■ Instructions to follow
A picture-free, exact copy of all the records below is the goal.

■ Records for this exercise

◇ ◇ ◇ ◇ ◇

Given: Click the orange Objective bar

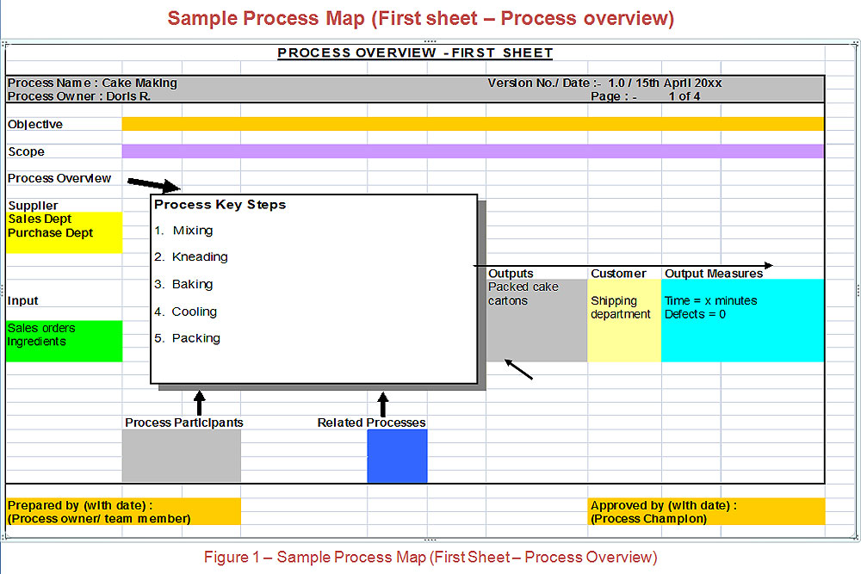Looking at the screenshot, I should (x=472, y=124).
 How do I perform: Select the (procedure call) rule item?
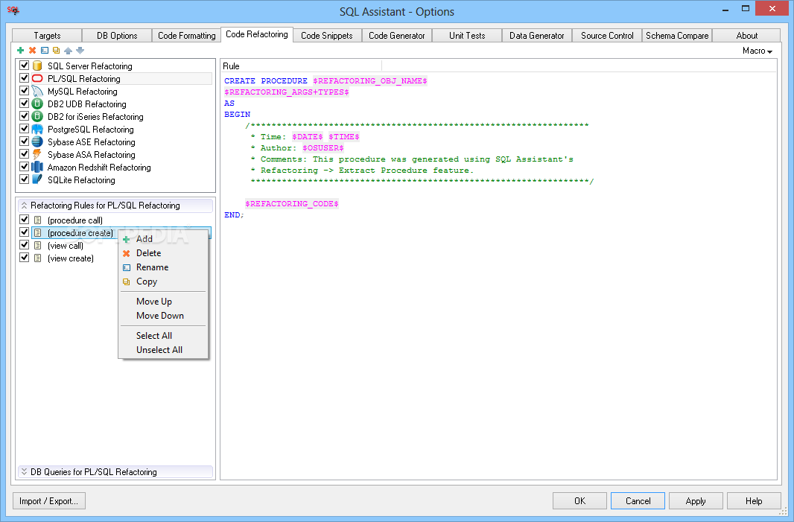pos(74,220)
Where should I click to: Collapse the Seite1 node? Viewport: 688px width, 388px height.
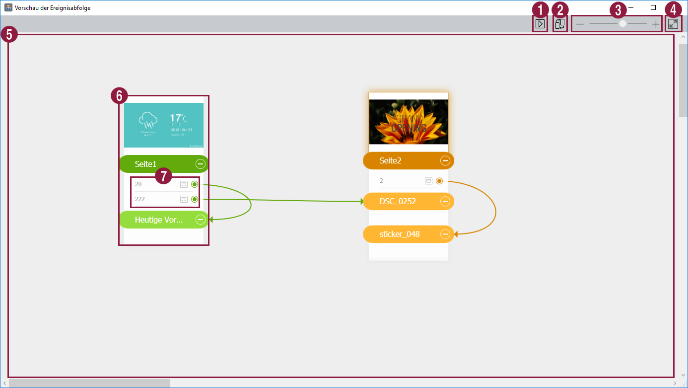click(200, 163)
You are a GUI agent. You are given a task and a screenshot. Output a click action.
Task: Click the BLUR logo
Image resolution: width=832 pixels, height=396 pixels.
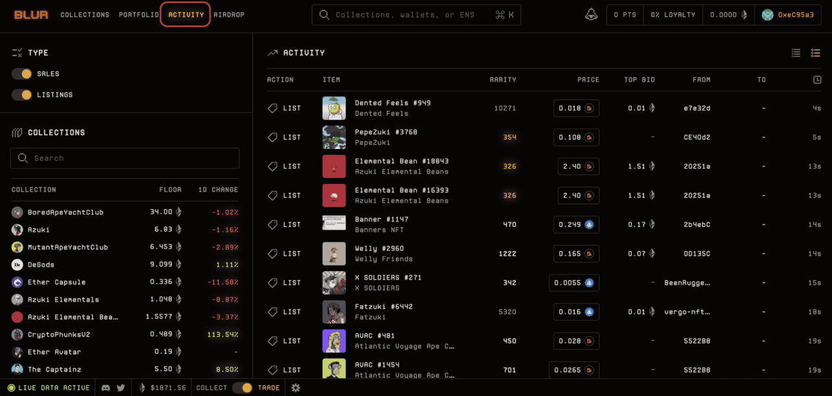pyautogui.click(x=31, y=14)
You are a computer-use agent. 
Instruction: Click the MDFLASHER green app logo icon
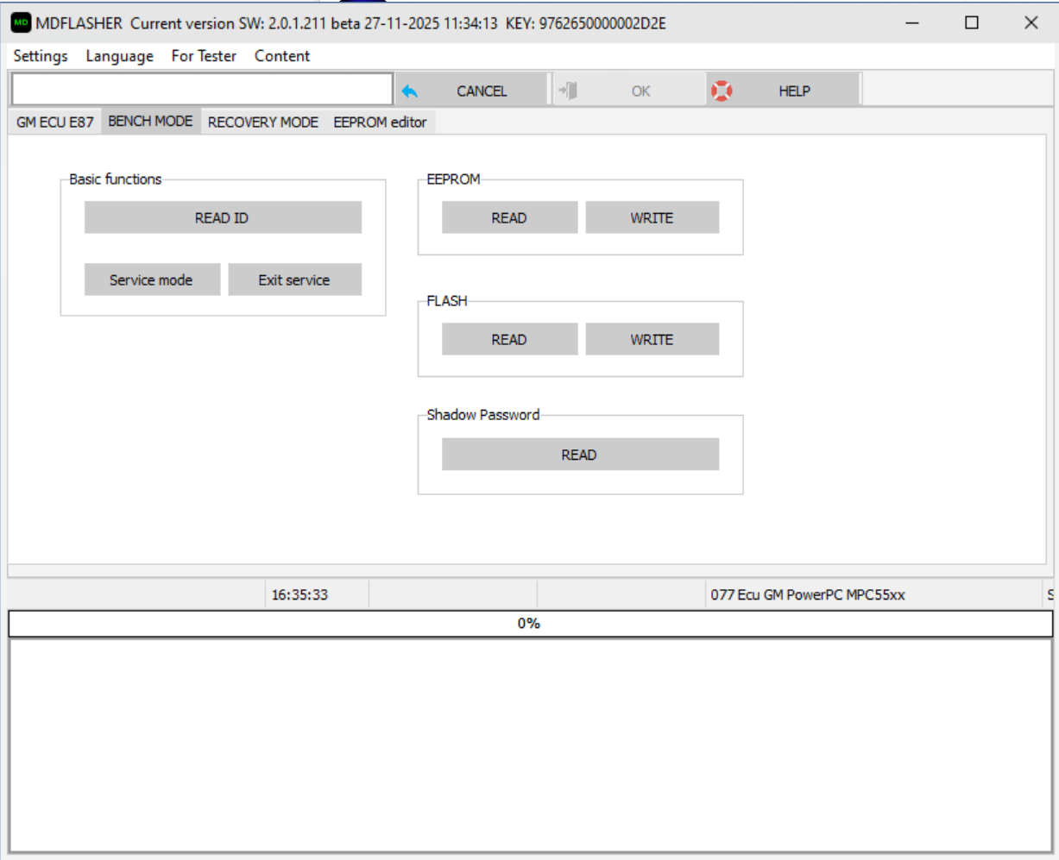20,23
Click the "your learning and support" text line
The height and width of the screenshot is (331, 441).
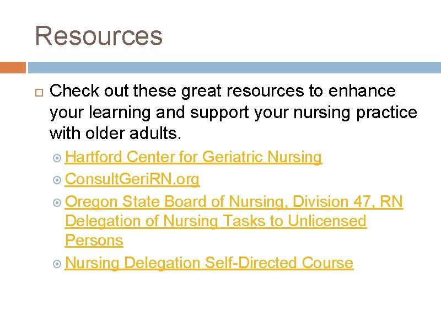click(x=233, y=112)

◇ ◇ ◇ ◇ ◇

■ Result of this task
Given: Click the orange Objective bar

Looking at the screenshot, I should (x=472, y=124).
 How do I perform: Select the (procedure call) rule item?
pos(74,220)
Where should I click to: Collapse the Seite1 node? Viewport: 688px width, 388px height.
click(200, 163)
You are a GUI agent. You are given a task and a screenshot. Output a click action.
Task: Click the BLUR logo
Image resolution: width=832 pixels, height=396 pixels.
pyautogui.click(x=31, y=14)
You are a computer-use agent. 
Instruction: Click the MDFLASHER green app logo icon
20,23
Click the "your learning and support" text line
The height and width of the screenshot is (331, 441).
click(x=233, y=112)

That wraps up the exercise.